Luna’s bill, now before the House Foreign Affairs Committee, would align U.S. law with the administration’s broader push toward practical cooperation with Baku. 
Georgia’s position illustrates the other side of this logic. Where earlier U.S. strategies treated democratic alignment as a reason for persistence even amid political instability, the 2025 strategy offers no such cushion. In a system that ranks partners by performance and cost, internal political divergence becomes a liability. The risk for Georgia is diminished relevance. While U.S-Georgian relations have already begun to deteriorate following the introduction of the controversial Foreign Agent Law, the Trump administration has made clear that it has little appetite for repairing partnerships that no longer produce clear, strategic returns. 
Armenia, moreover, cannot be sidelined to the same extent as Georgia: the size and influence of the Armenian diaspora in the United States ensure sustained political attention, regardless of broader U.S. disengagement from the region.

As Georgia’s standing erodes, Washington has shifted its attention to Azerbaijan and Armenia, where there is clearer diplomatic payoff, particularly in light of the peace deal brokered by Trump in August. The strategy explicitly argues that “seeking peace deals… even in regions and countries peripheral to our immediate core interests” is an efficient way to realign regions toward U.S. interests and open new economic and strategic opportunities. It also plays into Trump’s long-standing goal of winning the Nobel Peace Prize.  

The embodiment of the new Trumpian era strategy in the region, is however, the Trump Route for International Peace and Prosperity (TRIPP) - effectively the long-debated Zangezur Corridor under U.S. auspices. Under the August 8, 2025 agreement, Armenia agreed to grant the U.S. exclusive development rights for 99 years to a strategic transit corridor through its Syunik (Zangezur) region linking mainland Azerbaijan to its Nakhchivan exclave.

TRIPP reflects the 2025 National Security Strategy’s core logic: using peace deals to secure strategic access and long-term leverage in regions that fall outside the U.S.’ primary security focus. 

Central Asia, although entirely omitted from the NSS, is evidently being elevated to a region of strategic importance for the U.S. On November 6, 2025, Trump hosted the first-ever C5+1 presidential summit at the White House, bringing all five Central Asian leaders into a format that had previously struggled to break out of ministerial and UN-week choreography. The summit marked a decade of cooperation under the C5+1 framework and followed the Biden administration’s launch of the B5+1 initiative.
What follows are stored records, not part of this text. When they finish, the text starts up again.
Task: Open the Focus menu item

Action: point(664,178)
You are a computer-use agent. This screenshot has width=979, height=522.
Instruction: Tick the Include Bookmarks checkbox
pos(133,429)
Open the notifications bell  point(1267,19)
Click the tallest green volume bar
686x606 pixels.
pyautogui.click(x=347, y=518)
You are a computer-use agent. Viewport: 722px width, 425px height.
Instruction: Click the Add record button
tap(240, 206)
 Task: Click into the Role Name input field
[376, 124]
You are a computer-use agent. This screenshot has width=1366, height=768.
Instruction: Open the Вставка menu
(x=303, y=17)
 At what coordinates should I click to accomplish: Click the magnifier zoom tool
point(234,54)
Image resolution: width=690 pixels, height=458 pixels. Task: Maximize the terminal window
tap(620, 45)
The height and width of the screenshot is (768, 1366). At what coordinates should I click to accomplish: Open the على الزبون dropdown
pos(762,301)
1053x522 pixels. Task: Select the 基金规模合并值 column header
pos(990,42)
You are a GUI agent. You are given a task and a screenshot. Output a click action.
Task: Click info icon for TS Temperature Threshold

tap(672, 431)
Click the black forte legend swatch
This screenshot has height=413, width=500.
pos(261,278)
It also came after Trump’s earlier, deal-heavy outreach to Kazakhstan and Uzbekistan, an order of engagement that says a lot about what Washington now rewards: scale and governments that can sign quickly. 

What made the summit more significant was its political add-on: Kazakhstan’s announcement that it would join the Abraham Accords, which is Trump’s preferred branding for “strategic alignment” without institutional obligations. In the same week, the region absorbed a less friendly signal - new U.S. tariffs, with Kazakhstan hit hardest, yet the net effect was not estrangement. And despite persistent rhetoric about untapped potential, Washington has yet to deliver an economic project in Central Asia on the scale of China’s Belt and Road investments or Russia’s recent nuclear energy initiatives in Kazakhstan and Uzbekistan.

All in all, the 2025 NSS creates a strategic environment for regional partners to expand cooperation with the U.S., provided they can deliver concrete outcomes - peace agreements, transit access, or strategic alignment.